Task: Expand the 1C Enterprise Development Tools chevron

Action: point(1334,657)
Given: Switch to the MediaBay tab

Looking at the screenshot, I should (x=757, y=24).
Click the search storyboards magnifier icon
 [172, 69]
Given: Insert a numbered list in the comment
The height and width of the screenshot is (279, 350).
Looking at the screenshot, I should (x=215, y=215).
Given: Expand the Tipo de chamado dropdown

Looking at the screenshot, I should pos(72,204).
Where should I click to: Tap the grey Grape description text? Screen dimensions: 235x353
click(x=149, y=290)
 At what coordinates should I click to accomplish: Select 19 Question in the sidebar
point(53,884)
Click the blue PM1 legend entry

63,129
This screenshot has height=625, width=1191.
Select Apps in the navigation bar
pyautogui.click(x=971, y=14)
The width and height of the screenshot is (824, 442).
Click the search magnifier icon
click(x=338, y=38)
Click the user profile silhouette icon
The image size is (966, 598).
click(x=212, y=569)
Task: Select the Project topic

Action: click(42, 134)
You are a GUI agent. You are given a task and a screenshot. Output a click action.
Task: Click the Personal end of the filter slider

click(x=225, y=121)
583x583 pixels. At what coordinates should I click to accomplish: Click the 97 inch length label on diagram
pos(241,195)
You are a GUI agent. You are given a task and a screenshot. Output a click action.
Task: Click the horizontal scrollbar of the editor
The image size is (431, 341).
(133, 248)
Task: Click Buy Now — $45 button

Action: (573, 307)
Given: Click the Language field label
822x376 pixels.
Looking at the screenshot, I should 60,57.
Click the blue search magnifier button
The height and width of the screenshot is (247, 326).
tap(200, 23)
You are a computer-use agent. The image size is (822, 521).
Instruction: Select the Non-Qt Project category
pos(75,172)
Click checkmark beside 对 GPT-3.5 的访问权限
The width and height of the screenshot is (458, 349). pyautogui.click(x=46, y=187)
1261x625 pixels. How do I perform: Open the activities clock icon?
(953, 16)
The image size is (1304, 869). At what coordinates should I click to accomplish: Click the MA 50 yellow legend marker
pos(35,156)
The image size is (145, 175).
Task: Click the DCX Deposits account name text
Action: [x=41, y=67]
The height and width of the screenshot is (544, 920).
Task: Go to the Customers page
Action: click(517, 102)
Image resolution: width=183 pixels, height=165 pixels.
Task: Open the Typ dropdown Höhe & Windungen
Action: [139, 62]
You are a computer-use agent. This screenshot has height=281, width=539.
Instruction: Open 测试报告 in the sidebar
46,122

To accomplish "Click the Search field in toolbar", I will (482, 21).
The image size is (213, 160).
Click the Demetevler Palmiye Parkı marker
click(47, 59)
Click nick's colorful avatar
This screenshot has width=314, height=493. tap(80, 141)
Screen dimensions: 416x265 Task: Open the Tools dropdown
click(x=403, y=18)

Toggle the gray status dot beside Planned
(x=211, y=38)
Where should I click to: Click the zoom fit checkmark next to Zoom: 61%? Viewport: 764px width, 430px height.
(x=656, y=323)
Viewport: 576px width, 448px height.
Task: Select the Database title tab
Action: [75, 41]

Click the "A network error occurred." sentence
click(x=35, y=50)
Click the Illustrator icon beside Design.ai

▸ **Work required**
Reproduce the listing above, substituting "magnifying glass" for every "magnifier" and leaving everything else unchanged.

▸ **Written reply**
Task: Expand the 1C Enterprise Development Tools chevron

Action: point(1334,657)
Given: Switch to the MediaBay tab

Looking at the screenshot, I should (x=757, y=24).
Click the search storyboards magnifying glass icon
 [172, 69]
Given: Insert a numbered list in the comment
The height and width of the screenshot is (279, 350).
Looking at the screenshot, I should (x=215, y=215).
Given: Expand the Tipo de chamado dropdown

Looking at the screenshot, I should pos(72,204).
Where should I click to: Tap the grey Grape description text? Screen dimensions: 235x353
click(x=149, y=290)
 At what coordinates should I click to accomplish: Select 19 Question in the sidebar
point(53,884)
Click the blue PM1 legend entry

63,129
This screenshot has height=625, width=1191.
Select Apps in the navigation bar
pyautogui.click(x=971, y=14)
The width and height of the screenshot is (824, 442).
Click the search magnifying glass icon
click(x=338, y=38)
Click the user profile silhouette icon
The image size is (966, 598).
click(x=212, y=569)
Task: Select the Project topic

Action: click(42, 134)
You are a GUI agent. You are given a task and a screenshot. Output a click action.
Task: Click the Personal end of the filter slider

click(x=225, y=121)
583x583 pixels. At what coordinates should I click to accomplish: Click the 97 inch length label on diagram
pos(241,195)
You are a GUI agent. You are given a task and a screenshot. Output a click action.
Task: Click the horizontal scrollbar of the editor
The image size is (431, 341).
(133, 248)
Task: Click Buy Now — $45 button

Action: (573, 307)
Given: Click the Language field label
822x376 pixels.
Looking at the screenshot, I should 60,57.
Click the blue search magnifying glass button
The height and width of the screenshot is (247, 326).
tap(200, 23)
You are a computer-use agent. The image size is (822, 521).
Instruction: Select the Non-Qt Project category
pos(75,172)
Click checkmark beside 对 GPT-3.5 的访问权限
The width and height of the screenshot is (458, 349). pyautogui.click(x=46, y=187)
1261x625 pixels. How do I perform: Open the activities clock icon?
(953, 16)
The image size is (1304, 869). At what coordinates should I click to accomplish: Click the MA 50 yellow legend marker
pos(35,156)
The image size is (145, 175).
Task: Click the DCX Deposits account name text
Action: [x=41, y=67]
The height and width of the screenshot is (544, 920).
Task: Go to the Customers page
Action: click(517, 102)
Image resolution: width=183 pixels, height=165 pixels.
Task: Open the Typ dropdown Höhe & Windungen
Action: [139, 62]
You are a computer-use agent. This screenshot has height=281, width=539.
Instruction: Open 测试报告 in the sidebar
46,122

To accomplish "Click the Search field in toolbar", I will (482, 21).
The image size is (213, 160).
Click the Demetevler Palmiye Parkı marker
click(47, 59)
Click nick's colorful avatar
This screenshot has width=314, height=493. tap(80, 141)
Screen dimensions: 416x265 Task: Open the Tools dropdown
click(x=403, y=18)

Toggle the gray status dot beside Planned
(x=211, y=38)
Where should I click to: Click the zoom fit checkmark next to Zoom: 61%? Viewport: 764px width, 430px height.
(x=656, y=323)
Viewport: 576px width, 448px height.
Task: Select the Database title tab
Action: [75, 41]

Click the "A network error occurred." sentence
click(x=35, y=50)
Click the Illustrator icon beside Design.ai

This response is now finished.